The action space for a autonomous agent is the range of possilbe actions at any time. The gamecube controller is the primary input for Melee, so that will be the primary basis for action space. However, the gamecube controller is composed of two analog control sticks (8 bits on two axes), two analog triggers (8 bits), and twelve distinct digital buttons. This gives a total of ~1 billion input combinations. It would be impossible for a human to learn 1 billion disinct inputs. Similarly, while a computer can enumerate all 1 billion and input them precisely, asking a computer to map 1 billion possible inputs to any number of possible observations is just not feasible. Many buttons on the controller are redundant, and many inputs do nothing in melee, so those can automatically be eliminated. An input on the control stick as well as one button is the most that will ever be needed, so in the end there will be 9 primary control stick positions (this accomodates the vast majority of necessary actions) and 4 required buttons, as well as a no-action button, for a grand total of 37 actions.
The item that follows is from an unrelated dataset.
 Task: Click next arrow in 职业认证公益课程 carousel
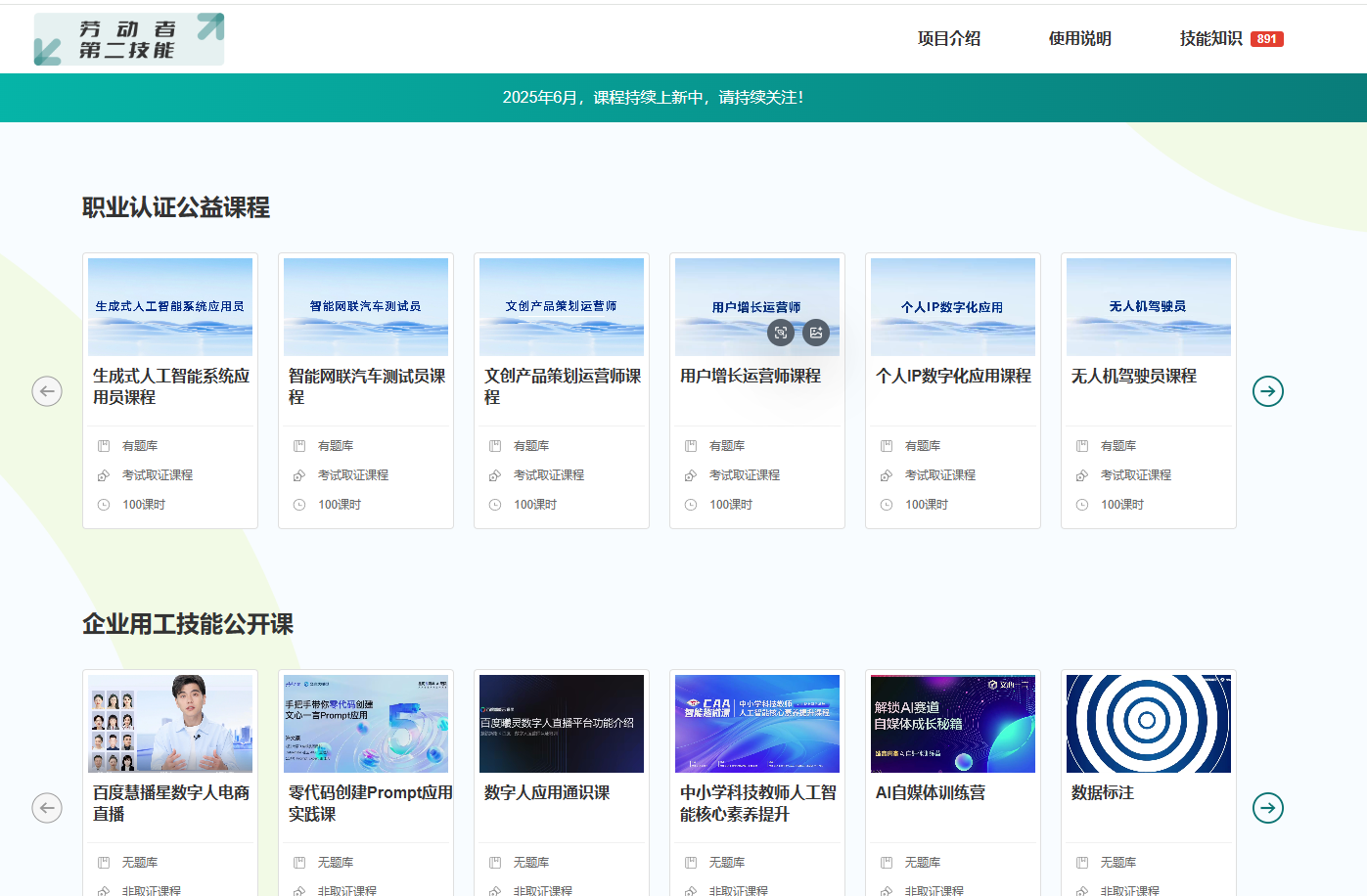[x=1267, y=391]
The action space for the gamecube controller. Redundant buttons are excluded. Only the 9 primary stick positions are used for simplicity.

Observation Space

Melee has an absolutely massive observation space. Positional data is given by floating point coordinates for characters but also stage bounds. It is also important to keep track of the damage for the opponent but also the agent’s own damage. LibMelee allows the agent to read the current action state for itself and the opponent.